A banalização da prescrição de psicofármacos na infância

Enviada em 16/02/2022

No modelo capitalista quanto mais vendas se gera maior o seu lucro. Conquanto, em mercados como o farmaceutico, altos volumes de vendas por muitas vezes significa uso prejudicial a saúde de seus clientes, nesses casos é necessário que esse mercados sejam regulados.

Segundo Thomas Hobbes a finalidade da política é garantir os direitos dos indivíduos. Nesse sentido, a banalização da prescrição de remedios na infância vai contra ao direito da saúde. Portanto, para que a Constituição Federal brasileira seja cumprida, é necessário um combate a esse ato.

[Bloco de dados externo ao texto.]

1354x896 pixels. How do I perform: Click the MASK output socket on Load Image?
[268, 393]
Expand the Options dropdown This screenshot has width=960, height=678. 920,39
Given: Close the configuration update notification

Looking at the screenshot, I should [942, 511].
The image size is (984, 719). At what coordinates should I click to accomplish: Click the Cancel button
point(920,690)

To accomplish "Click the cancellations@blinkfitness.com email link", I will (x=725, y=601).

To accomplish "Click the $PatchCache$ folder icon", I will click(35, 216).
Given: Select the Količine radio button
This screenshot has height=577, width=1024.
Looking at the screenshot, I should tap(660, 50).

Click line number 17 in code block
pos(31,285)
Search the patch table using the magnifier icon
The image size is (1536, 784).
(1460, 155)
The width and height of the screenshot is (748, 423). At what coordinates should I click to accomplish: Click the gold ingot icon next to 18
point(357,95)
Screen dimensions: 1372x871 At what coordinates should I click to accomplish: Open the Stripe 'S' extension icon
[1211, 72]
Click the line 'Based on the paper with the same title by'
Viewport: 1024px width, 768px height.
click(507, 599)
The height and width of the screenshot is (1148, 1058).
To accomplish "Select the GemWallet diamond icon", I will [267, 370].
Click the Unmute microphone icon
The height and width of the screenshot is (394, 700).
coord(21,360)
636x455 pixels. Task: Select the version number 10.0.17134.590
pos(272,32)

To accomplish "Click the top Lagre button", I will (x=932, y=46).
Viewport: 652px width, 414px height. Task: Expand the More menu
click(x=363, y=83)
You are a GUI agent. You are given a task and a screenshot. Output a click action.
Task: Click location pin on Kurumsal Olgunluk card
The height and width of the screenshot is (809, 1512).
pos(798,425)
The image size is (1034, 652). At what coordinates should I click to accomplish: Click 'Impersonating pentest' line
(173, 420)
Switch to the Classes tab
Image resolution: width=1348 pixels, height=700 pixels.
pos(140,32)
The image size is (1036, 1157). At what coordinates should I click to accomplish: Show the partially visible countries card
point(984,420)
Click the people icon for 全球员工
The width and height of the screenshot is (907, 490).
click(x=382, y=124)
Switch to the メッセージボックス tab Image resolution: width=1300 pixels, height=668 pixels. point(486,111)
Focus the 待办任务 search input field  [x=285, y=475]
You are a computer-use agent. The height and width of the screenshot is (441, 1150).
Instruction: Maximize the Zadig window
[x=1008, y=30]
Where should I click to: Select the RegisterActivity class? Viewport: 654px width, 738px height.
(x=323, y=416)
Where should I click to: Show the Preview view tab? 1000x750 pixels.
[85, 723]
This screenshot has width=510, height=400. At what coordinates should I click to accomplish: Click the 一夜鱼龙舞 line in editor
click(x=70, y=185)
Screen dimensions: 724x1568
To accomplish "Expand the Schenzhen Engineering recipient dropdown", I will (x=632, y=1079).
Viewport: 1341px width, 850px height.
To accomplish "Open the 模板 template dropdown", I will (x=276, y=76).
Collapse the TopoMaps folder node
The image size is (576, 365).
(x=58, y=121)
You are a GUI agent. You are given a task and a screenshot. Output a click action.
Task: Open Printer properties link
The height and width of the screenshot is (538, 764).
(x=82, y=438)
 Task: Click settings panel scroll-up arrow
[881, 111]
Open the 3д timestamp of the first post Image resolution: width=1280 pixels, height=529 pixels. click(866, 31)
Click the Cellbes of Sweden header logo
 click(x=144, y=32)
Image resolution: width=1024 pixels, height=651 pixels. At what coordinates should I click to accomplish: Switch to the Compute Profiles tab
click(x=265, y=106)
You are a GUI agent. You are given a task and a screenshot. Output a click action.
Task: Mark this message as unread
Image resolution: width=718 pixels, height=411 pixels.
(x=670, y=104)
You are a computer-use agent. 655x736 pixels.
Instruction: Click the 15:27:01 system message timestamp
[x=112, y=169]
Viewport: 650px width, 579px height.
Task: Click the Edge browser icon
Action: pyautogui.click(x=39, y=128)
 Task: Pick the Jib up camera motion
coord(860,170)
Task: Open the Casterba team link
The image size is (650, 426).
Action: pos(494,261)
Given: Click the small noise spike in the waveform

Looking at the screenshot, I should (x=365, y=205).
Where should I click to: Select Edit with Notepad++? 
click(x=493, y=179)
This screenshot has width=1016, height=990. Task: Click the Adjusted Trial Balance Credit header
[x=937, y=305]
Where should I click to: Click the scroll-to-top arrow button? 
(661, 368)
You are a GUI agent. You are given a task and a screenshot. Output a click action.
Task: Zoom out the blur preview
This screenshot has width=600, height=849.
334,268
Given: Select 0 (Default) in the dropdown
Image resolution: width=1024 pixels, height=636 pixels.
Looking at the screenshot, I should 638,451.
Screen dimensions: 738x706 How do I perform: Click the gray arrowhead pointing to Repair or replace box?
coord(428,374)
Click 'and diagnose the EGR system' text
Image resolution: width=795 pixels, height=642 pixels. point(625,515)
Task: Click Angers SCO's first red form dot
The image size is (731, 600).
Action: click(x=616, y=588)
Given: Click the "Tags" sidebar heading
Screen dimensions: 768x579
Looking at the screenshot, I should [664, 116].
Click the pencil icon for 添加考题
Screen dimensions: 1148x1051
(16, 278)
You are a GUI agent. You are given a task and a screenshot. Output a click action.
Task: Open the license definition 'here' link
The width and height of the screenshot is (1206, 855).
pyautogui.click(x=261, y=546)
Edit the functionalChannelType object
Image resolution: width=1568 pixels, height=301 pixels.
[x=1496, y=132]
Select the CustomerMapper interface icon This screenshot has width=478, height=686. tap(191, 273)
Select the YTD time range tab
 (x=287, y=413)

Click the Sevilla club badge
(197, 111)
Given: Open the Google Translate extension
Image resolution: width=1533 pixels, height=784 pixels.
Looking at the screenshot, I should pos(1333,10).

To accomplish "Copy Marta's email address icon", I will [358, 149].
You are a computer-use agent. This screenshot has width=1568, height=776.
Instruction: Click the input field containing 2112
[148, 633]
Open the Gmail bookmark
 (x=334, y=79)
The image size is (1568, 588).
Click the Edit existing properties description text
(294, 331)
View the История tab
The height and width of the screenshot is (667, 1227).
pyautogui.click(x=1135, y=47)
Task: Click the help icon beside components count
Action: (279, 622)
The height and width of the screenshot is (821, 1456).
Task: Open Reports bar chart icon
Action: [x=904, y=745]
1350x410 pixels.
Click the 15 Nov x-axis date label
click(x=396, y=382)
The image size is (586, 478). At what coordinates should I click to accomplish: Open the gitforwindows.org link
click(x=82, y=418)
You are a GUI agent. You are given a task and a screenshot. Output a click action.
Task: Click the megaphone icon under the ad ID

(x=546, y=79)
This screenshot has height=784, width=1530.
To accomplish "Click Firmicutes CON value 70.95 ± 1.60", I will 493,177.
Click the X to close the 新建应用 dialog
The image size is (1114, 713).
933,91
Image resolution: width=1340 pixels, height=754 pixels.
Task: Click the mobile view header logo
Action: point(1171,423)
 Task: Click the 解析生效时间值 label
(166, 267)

Ademais, deve-se ressaltar que um fator que contribui para esses excessos é o lucro das empresas farmaceuticas, o uso exagerado gera mais vendas e portanto mais lucro, se tornando extremamente vantajoso o apoio a esses excessos por essas empresa.

Um exemplo disso seria a Nestle e o leite em pó infantil que foi criado como uma formula de apoio a mães incapacitadas de produzir leite. Porém, se tornou um produto utilizado até por mães “saudáveis”, graças as suas propagandas sugestivas, por mais que o recomendado seja somente o uso de leite materno.

Diante os argumentos passados anteriormente, se torna evidente a necessidade de que o Ministério da Saúde por intermédio do controle de propragandas e conscientização dos médicos controle e regule o uso de remédios. A fim de que

o brasil se torne um país mais justo.